** Excerpted passage **
*** Begin section ***

Packing lunches that kids will actually eat can be a daily challenge for many parents, but a University of Guelph family health researcher says the key is to get children involved – and yes, that includes the little ones.
Dr. Jess Haines is a professor in the Department of Family Relations and Applied Nutrition and co-director of the Guelph Family Health Study (GFHS). Her team’s recent research shows that even children under the age of six benefit when they help with preparing meals.
“Our research has found that when kids are involved in the food prep, they are much more likely to eat the food that’s made,” said Haines. “Getting them engaged gets them excited to try the meal.”
A study she recently completed with dietitian and master of science student Julia Broad using data from the Guelph Family Health Study found that when young children were directly involved in meal preparation and grocery shopping, they were less likely to show food fussiness, such as refusing to try new foods.
“When kids are labelled ‘picky eaters,’ food can often become a source of struggle and a battleground of parents trying to maintain authority and kids trying to establish independence,” she said.
“But when you work together on a meal, you’re on the same side. It dissolves the battle lines. It’s not about ‘eat what I made.’ It becomes ‘we made this together.’”
Haines said it’s never too early to get kids making their own lunches and dinners, noting that even preschoolers can help with meal prep.
“Little hands can do a lot in the kitchen. Throughout our research in the GFHS, we have found lots of tasks young kids like to do. They are good at washing vegetables, rinsing and spinning lettuce for salad, cleaning fruit, stirring batters and doughs. There are many ways they can help,” Haines said.
Engaging children in even one step of a recipe can give them a sense of ownership in the meal.
“As you pack the lunches or sit down to eat a meal, share that your child helped with the food and praise their work. A kid who feels investment in the food is much more likely to eat it,” Haines said.

*** End section ***

** Input data **
*** Begin section ***

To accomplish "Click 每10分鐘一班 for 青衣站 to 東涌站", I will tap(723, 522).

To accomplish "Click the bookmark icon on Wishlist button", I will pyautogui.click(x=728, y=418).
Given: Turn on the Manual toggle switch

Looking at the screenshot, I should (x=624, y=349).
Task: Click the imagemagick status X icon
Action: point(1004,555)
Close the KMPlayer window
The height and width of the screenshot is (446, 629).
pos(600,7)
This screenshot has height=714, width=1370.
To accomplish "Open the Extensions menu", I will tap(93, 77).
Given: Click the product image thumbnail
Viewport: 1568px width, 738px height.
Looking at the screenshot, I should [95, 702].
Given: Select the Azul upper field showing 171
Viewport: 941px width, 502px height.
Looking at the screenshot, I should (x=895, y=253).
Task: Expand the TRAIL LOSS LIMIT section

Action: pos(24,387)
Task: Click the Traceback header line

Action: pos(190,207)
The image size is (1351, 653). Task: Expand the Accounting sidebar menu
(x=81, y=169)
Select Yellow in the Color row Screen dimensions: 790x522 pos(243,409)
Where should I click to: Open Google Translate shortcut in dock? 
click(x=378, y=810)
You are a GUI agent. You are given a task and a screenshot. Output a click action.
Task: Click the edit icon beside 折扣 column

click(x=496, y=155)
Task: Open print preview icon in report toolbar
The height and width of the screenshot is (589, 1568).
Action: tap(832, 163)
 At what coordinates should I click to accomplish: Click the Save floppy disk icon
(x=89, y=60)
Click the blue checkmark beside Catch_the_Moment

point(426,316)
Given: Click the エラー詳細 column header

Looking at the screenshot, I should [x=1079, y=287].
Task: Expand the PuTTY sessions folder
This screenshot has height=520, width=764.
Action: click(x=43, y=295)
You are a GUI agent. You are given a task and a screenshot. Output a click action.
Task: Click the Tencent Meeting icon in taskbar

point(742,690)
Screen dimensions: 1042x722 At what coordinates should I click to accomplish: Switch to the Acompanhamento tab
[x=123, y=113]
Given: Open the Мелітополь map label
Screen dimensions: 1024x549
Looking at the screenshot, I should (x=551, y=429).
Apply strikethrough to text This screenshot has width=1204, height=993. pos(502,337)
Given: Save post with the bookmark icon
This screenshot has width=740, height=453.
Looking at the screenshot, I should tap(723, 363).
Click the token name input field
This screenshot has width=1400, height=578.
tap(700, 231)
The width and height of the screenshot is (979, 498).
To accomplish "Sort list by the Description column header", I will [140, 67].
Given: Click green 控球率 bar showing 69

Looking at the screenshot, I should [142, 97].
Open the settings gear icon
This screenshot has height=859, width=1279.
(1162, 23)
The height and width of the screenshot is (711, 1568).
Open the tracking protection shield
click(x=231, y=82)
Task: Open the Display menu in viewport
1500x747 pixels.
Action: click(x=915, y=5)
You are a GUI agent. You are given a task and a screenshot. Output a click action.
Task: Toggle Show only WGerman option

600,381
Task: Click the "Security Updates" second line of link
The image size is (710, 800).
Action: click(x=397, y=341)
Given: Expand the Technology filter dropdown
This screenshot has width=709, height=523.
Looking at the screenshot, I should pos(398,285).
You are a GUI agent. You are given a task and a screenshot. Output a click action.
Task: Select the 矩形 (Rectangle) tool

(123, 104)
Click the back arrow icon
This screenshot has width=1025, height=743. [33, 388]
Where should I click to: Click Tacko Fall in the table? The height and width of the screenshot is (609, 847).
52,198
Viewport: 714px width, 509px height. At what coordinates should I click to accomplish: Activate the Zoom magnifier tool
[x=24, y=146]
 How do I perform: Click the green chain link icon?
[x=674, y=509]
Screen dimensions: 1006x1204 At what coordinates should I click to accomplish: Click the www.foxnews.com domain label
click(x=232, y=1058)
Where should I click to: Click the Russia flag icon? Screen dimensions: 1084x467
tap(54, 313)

*** End section ***

** Explore the material **
A. Check each statement against the passage on children helping with meal prep. Answer yes or no for each, and quote the words from the passage that decide it.
(i) Haines is a co-director of the Guelph Family Health Study.
(ii) The study with Julia Broad found that young children who helped with grocery shopping were more likely to refuse new foods.
(iii) Haines considers preschoolers too young to help prepare meals.
B. Continue the passage on children helping with meal prep, starting right after its last sentence.

** Solved problems **
A.
(i) Yes: "co-director of the Guelph Family Health Study (GFHS)"
(ii) No: "they were less likely to show food fussiness, such as refusing to try new foods"
(iii) No: "noting that even preschoolers can help with meal prep"

B.
Letting kids help in the kitchen is also the best way to teach them “food literacy,” including knowing what’s healthy, how to make food choices and how to stay safe in the kitchen.
“Schools don’t have a great way of teaching food skills to children, so home-cooked meals are the best way to teach what will become a lifelong skill. And the earlier we start, the better,” she said.
Her recent study with Broad and co-authors published in the journal Applied Physiology, Nutrition, and Metabolism found that involving children in grocery shopping was also linked to lower food fussiness. While many parents avoid taking their preschoolers to grocery stores for fear of meltdowns, Haines said it’s good to do so occasionally.
“Go when you are not rushed. Take them on a small run, not the big weekly shop. Avoid the ‘problem aisles’ filled with treats and instead take them to the produce section and encourage them to choose the fruit for the week. And try to turn it into a game, like a scavenger hunt.”
Haines said her own kids like to get up early, so she used to get them to help with lunch prep by turning it into a game.
“I’d say, ‘find something that crunches,’ or ‘let’s choose a protein.’ That gives them ownership on the choice. And if you start getting them involved early, you may find that dreaded task can be a job they choose to take over.”